For the above reasons, we conclude that the trial court erred in granting defendant’s
motion for JNOV. We reverse the trial court’s order granting JNOV and remand for entry of an
order reinstating the July 10, 2007 judgment.2
Reversed and remanded for entry of an order reinstating the July 10, 2007 verdict. We do
not retain jurisdiction.
/s/ Henry William Saad
/s/ Richard A. Bandstra
/s/ Joel P. Hoekstra
2
Although the parties present arguments regarding whether the trial court properly denied
defendant’s motion for a directed verdict predicated on the one-year-back rule, we decline to
address the merits of the trial court’s decision. We do so because the record before us on the
interlocutory appeal is insufficient to allow us to come to any conclusion that is not based on
speculation and assumptions.

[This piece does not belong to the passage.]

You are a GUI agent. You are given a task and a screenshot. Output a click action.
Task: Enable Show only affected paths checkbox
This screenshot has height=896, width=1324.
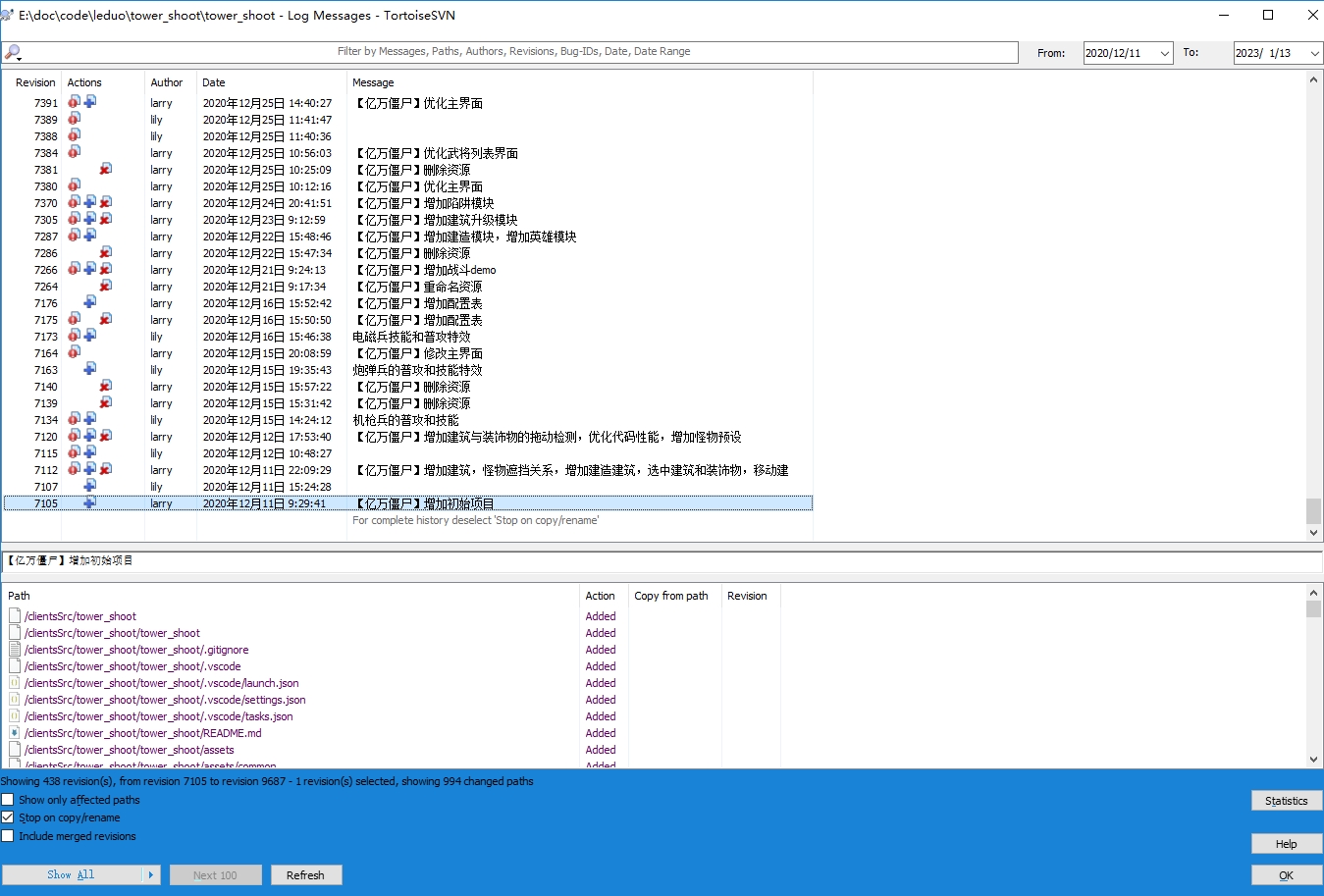pos(8,800)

Transcripts of the eight-day trial are not included in the record, nor
are the exhibits that were admitted into evidence. Thus, for example, we do not know how the
trial court directed the parties to bring and argue motions for directed verdict. We are also
unable to evaluate whether the one-year-back rule can be applied with any certainty to the jury’s
verdict, given that the jury did not award plaintiff all of its requested damages. Nothing in this
opinion shall be read to preclude defendant from arguing in an appeal as of right that the trial
court erred in denying its motion for a directed verdict.